Apple is proving once again that if you don't play by its rules (which appear to change on a whim) then you don't get into the iOS app store. This time the company has reportedly rejected an e-reader app from Sony because the electronics maker was not selling e-books through Apple's in-app purchase mechanism, according to The New York Times. Apple takes a 30 percent cut of all in-app purchases made through its system.
It's not clear how Sony's application was selling content, but it appears Sony was trying to sell e-books using its own in-app purchase system. Apple reportedly told Sony, among other app developers, that Apple would no longer allow downloadable content to be sold within an iOS app unless it used Apple's in-app payment system. Apple also reportedly said the developers could no longer sell content outside an app and then allow users to download it to an iOS device later.
What About Kindle?
This of course, brought up questions about Amazon's Kindle application for iOS. Amazon requires you to buy Kindle books through Amazon.com and then download them to your iOS device later, a method that Apple has now apparently outlawed. It's not clear whether these new rules will affect Amazon since Apple and Amazon aren't talking about the reported new app policy.

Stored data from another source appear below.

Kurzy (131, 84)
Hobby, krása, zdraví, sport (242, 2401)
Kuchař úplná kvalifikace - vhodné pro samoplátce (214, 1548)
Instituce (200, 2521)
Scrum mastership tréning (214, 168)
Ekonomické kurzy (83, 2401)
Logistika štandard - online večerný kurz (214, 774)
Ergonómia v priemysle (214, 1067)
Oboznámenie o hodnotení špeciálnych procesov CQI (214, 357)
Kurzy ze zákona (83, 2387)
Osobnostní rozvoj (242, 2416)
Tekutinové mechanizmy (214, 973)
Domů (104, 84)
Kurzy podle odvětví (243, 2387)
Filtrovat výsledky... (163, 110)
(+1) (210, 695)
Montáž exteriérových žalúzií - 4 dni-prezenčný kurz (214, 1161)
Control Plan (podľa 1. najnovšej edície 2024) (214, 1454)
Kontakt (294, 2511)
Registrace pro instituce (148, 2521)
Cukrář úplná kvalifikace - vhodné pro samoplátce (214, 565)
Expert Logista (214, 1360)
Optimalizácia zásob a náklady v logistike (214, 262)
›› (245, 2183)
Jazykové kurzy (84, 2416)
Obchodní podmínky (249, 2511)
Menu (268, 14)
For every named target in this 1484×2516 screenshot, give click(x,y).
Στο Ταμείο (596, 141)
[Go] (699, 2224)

So once again, we have big, bad Apple stomping out activities it doesn't like or that it feels aren't in its interests. Right. So basically nothing's changed.
Why don't we all agree that this open vs. closed argument is getting old, at least when we're talking about Apple. The fact is Apple continues to lock down its products with incoherent app rejection policies, the introduction of the Mac App Store and its lost war against iOS device jailbreakers. But guess what? People keep buying Apple products, and there's no sign that trend is going to slow down any time soon.

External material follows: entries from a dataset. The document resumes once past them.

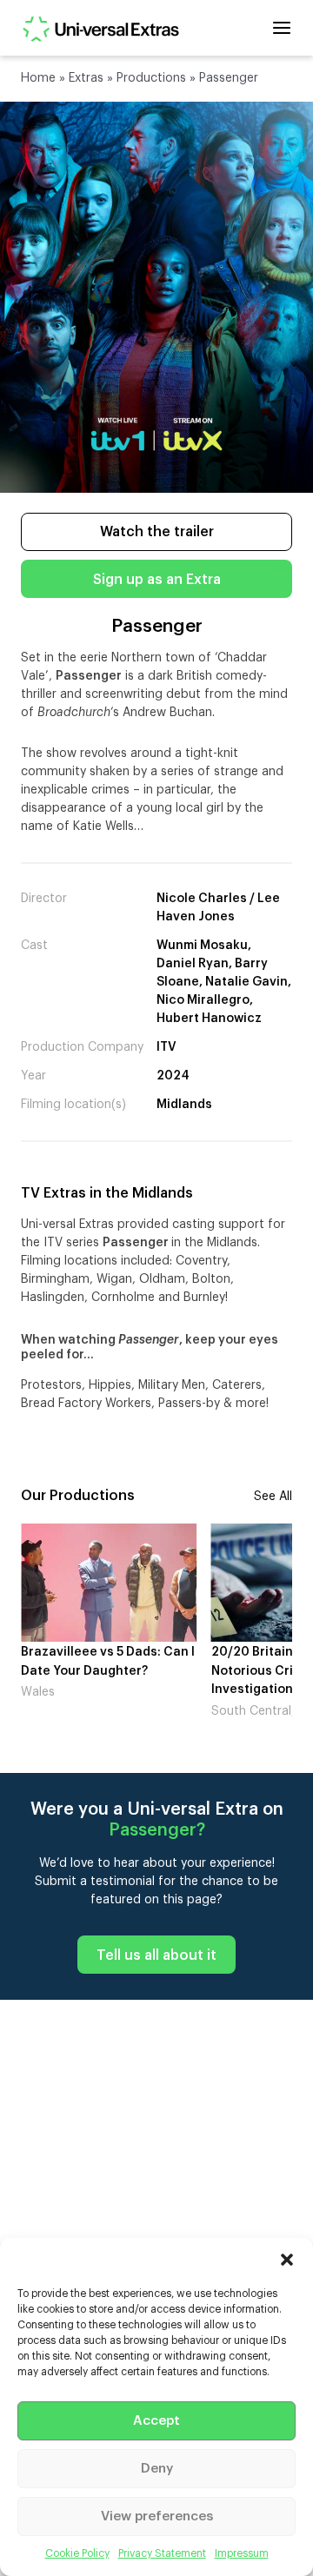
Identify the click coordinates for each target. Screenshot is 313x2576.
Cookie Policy (77, 2553)
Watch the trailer (157, 532)
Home (38, 78)
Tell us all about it (156, 1955)
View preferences (157, 2516)
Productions (151, 78)
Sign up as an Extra (157, 580)
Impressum (242, 2553)
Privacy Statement (162, 2553)
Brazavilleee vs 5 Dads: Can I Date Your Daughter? (108, 1661)
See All (273, 1496)
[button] (287, 2259)
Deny (157, 2468)
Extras (86, 78)
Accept (156, 2420)
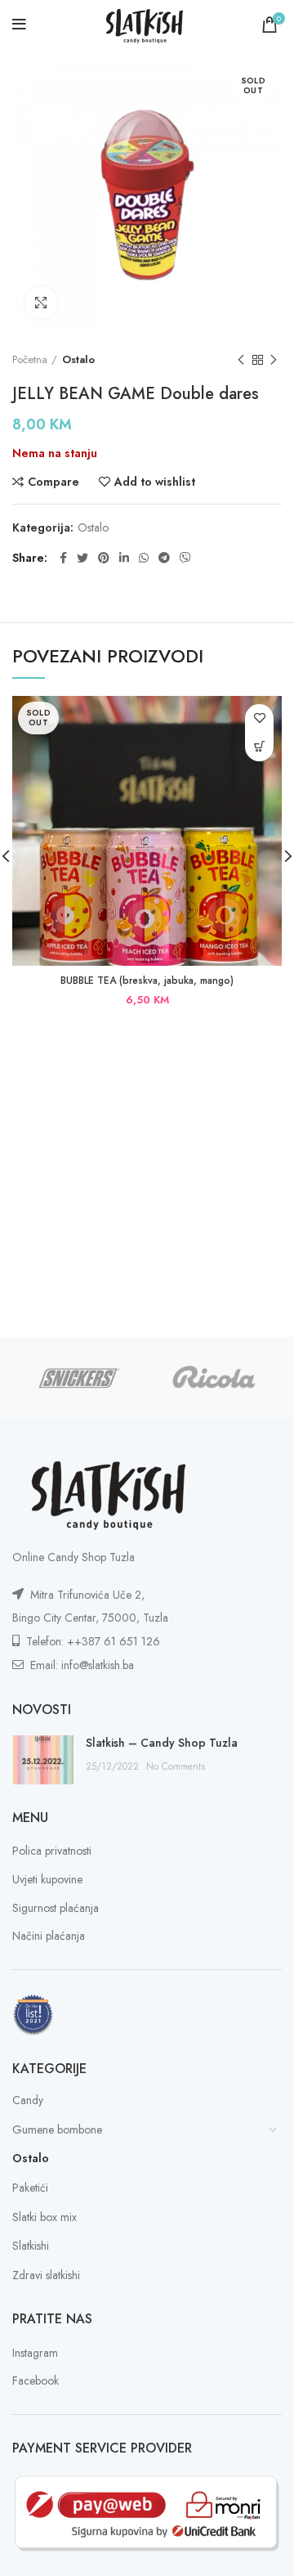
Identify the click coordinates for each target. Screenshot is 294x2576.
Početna (29, 359)
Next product (273, 360)
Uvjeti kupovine (47, 1879)
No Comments (175, 1766)
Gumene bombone (57, 2129)
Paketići (30, 2187)
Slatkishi (30, 2245)
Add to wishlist (154, 481)
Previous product (241, 360)
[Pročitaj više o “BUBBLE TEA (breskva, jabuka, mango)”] (259, 747)
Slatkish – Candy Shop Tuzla (162, 1743)
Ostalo (78, 359)
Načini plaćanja (48, 1936)
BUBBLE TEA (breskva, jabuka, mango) (147, 980)
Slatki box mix (44, 2217)
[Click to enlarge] (40, 302)
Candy (27, 2100)
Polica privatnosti (51, 1851)
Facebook (35, 2380)
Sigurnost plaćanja (55, 1908)
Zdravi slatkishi (46, 2275)
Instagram (35, 2353)
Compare (53, 481)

Apple recently announced it had sold its 10 billionth iOS app after launching its third-party app store in 2008. For its most recent quarter ending December 25, Apple said iPhone sales were up 86 percent compared with the same time period the previous year. Mac sales for the quarter were up 23 percent. Apple also reported it had sold 7.33 million iPads for the quarter. That means there are now nearly 15 million iPad devices in the wild downloading apps and content from Apple.
The fact is consumers don't seem to care about whether Apple's products are closed or open. They just want a device that works, and one they like to use. The majority of Apple's users don't appear to be interested in jailbreaking an iPhone or rooting an Android device so it can be configured to perfectly suit their needs. They don't want to find out how to take full control of an OS X or Linux computer by using the command line. They just want to use the shiny Apple toy they see in all those commercials and magazine ads. I say, let them.
Now don't get me wrong, open computer systems that give you control of your device and the content you purchase are important. But the fact is, the majority of Apple customers aren't listening to pleas for openness. That means Apple's not listening.
So let Apple fans use their iOS devices to read DRM-controlled e-books from Amazon and iBooks, and downloadable movies that you can only watch using Apple software.
If people wanted openness from Apple, they would vote with their dollars and buy something else. So far, that's not happening.